Cette vendeuse avait une ancienneté de quelques années et tout allait plutôt bien; elle avait même fini par se voir confier un magasin.

Un jour un grain de sable a fait qu'elle et son enployeur ne soient plus d'accord que ...sur leurs multiples désaccords.


L'idée de rupture conventionnelle fut lancée. Mais l'employeur avait ses conditions qui vont bien au delà des pires situations que j'avais pu rencontrer car après la rupture du contrat de travail, il fallait que la salariée devenue ex-salariée et ayant touché son solde de tous comptes reverse à son employeur - de la main à la main - le montant des indemnités de rupture.

"C'est comme ça que sa se passe ici, sinon tu n'as qu'à démissionner et t'auras pas le chômage".


Et l'employeur citait deux ou trois ex saalriées avec qui le même arrangement avait eu lieu et ajoutait "T'as qu'à leur téléphoner si tu ne me crois pas".


Ayant pris conseil à droite et à gauche, la jeune femme refusa cet accord de voyou et, déprimée, choisit tout simplement de ne plus se rendre au travail.
Elle n'était pas en maladie: elle ne venait plus au magasin, tout simplement.
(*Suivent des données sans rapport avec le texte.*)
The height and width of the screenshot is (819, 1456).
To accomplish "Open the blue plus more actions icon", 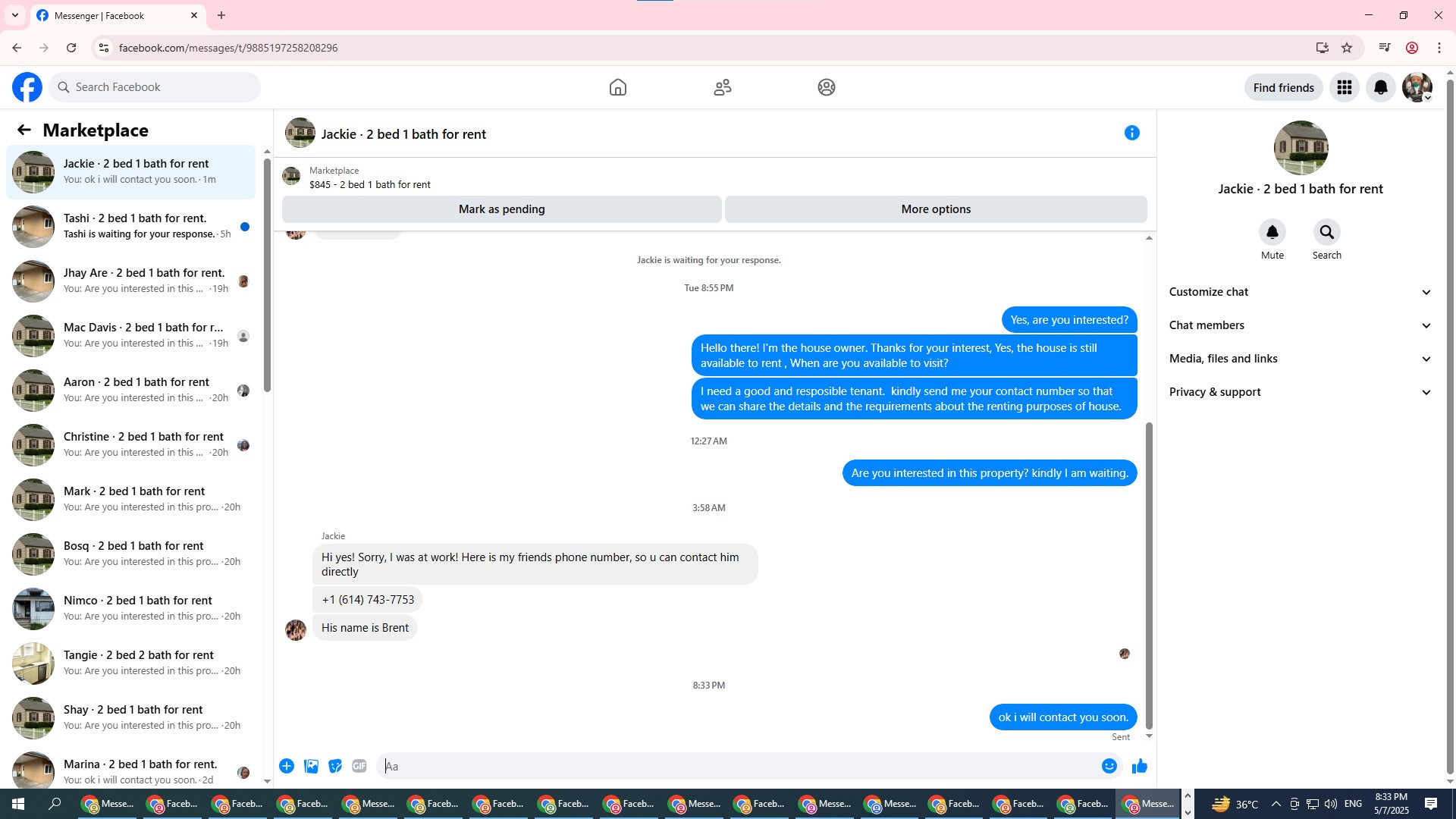I will click(287, 766).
Alors elle fut licenciée et s'attendait à toucher le chômage.
Mais, vengeur, l'employeur falsifia l'attestation transmise à Pôle Emploi au moment de la rupture du contrat de travail et cocha la case précisant le motif de départ.


Il cocha "démission".


Quand on démissionne, on ne touche pas les indemnités de chômage et la nouvelle chômeuse ne se défendit pas: elle ne touche toujours pas le chômage.


Elle m'a contacté près de deux ans après les faits, à la veille de la prescription et ne m'a jamais transmis les pièces pour étudier sa défense.


Une histoire paticuliairement moche, d'un cas que j'espère unique de patron totalement voyou.


Exiger d'une salariée la restitution des indemnités de rupture conventionnelle, en liquide, de la main à la main...il fallait y penser.
De quel montant s'agissait t'il? Vu l'ancienneté, vu le salaire, disons dans les 600€ que l'employeur espérait se mettre dans la poche.